Kestrel (NREL)¶
The Kestrel cluster is an HPE Cray system with Intel Xeon Sapphire Rapids CPU nodes (104 cores) and NVIDIA H100 GPUs (4 per node).
Note
Kestrel has separate login nodes for GPU work. Access GPU login nodes via kestrel-gpu.hpc.nrel.gov. GPU jobs should only be submitted from GPU login nodes.
Building
# Reset to default environment
module restore
# Build with Cray compilers
cd ${ERF_HOME}/Exec
make realclean
make -j COMP=cray
# Load GPU modules
module purge
module load PrgEnv-gnu/8.5.0
module load cuda/12.3
module load craype-x86-milan
# Build
cd ${ERF_HOME}/Exec
make realclean
make -j COMP=gnu USE_CUDA=TRUE
# Load GPU modules
module purge
module load PrgEnv-gnu/8.5.0
module load cuda/12.3
module load craype-x86-milan
# Configure and build
mkdir build && cd build
cmake -DCMAKE_BUILD_TYPE=Release \
-DERF_ENABLE_MPI=ON \
-DERF_ENABLE_CUDA=ON \
..
make -j
Warning
System updates on Kestrel periodically change required modules. Verify current module names with module avail before building.
Memory Allocation
Kestrel allows partial node allocations. For memory-intensive operations (e.g., CUDA compilation):
# Option 1: Request exclusive node access
#SBATCH --exclusive
# Option 2: Request specific memory
#SBATCH --mem=240G
# or
#SBATCH --mem-per-cpu=2G
Without these flags, CUDA compilation may fail due to insufficient memory.
Performance and Cost Considerations
GPU node hours on Kestrel are charged at 10× the rate of CPU node hours. Understanding performance trade-offs is essential for efficient use of allocations.
Typical Performance Characteristics:
GPU nodes (4× H100): 10-20× faster than CPU nodes (96-104 cores)

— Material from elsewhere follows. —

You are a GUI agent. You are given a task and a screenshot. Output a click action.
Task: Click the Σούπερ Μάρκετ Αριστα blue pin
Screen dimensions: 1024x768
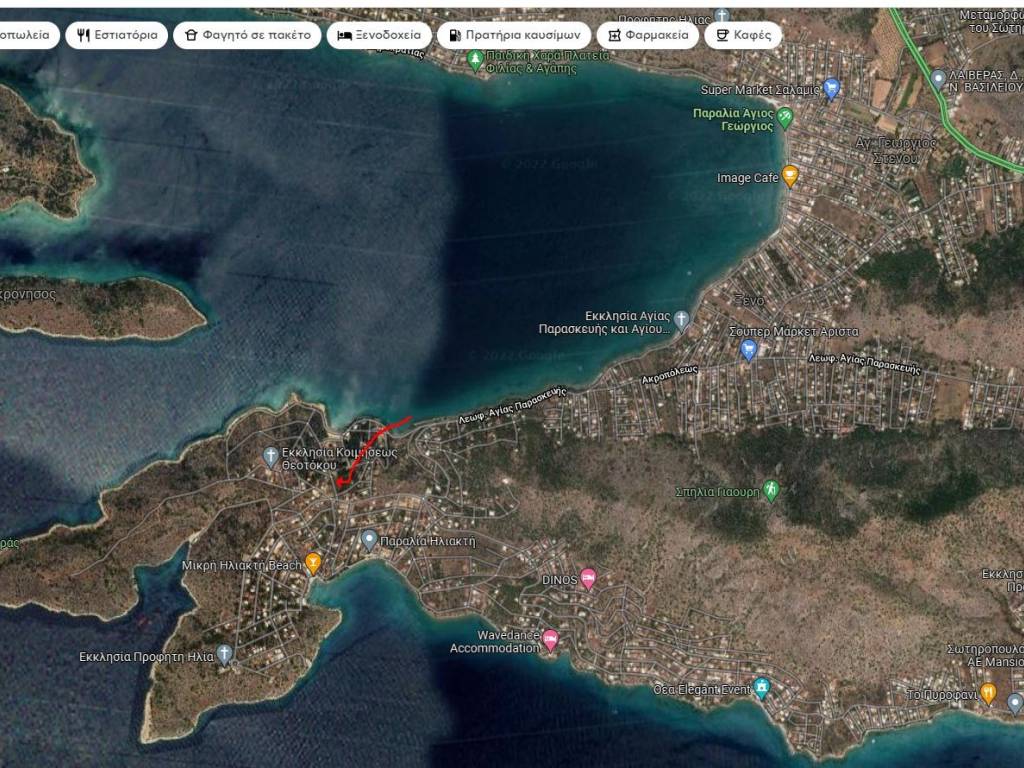(748, 349)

Best efficiency with >1M cells per GPU
Smaller problems may not fully utilize GPU capability
When to Use GPU vs CPU:
Problem Size |
GPU Nodes (10× cost) |
CPU Nodes (1× cost) |
|---|---|---|
< 500K cells/GPU |
May not justify 10× cost |
Recommended |
500K - 1M cells/GPU |
Marginal benefit |
Consider for development |
> 1M cells/GPU |
Recommended - cost effective |
Slower time to solution |
> 5M cells/GPU |
Excellent utilization |
May exceed wall-time limits |
Recommendations:
Profile your specific case - Performance varies with physics packages and I/O frequency
Development on CPU - Use CPU nodes for code development and small test cases
Production on GPU - Use GPU nodes for production runs with well-sized domains
Monitor utilization - Check GPU usage with
nvidia-smito verify saturation
Note
The 10-20× performance gain typically justifies the 10× cost increase for production runs, providing faster time-to-solution and 1-2× better overall cost efficiency measured in allocation units per simulation.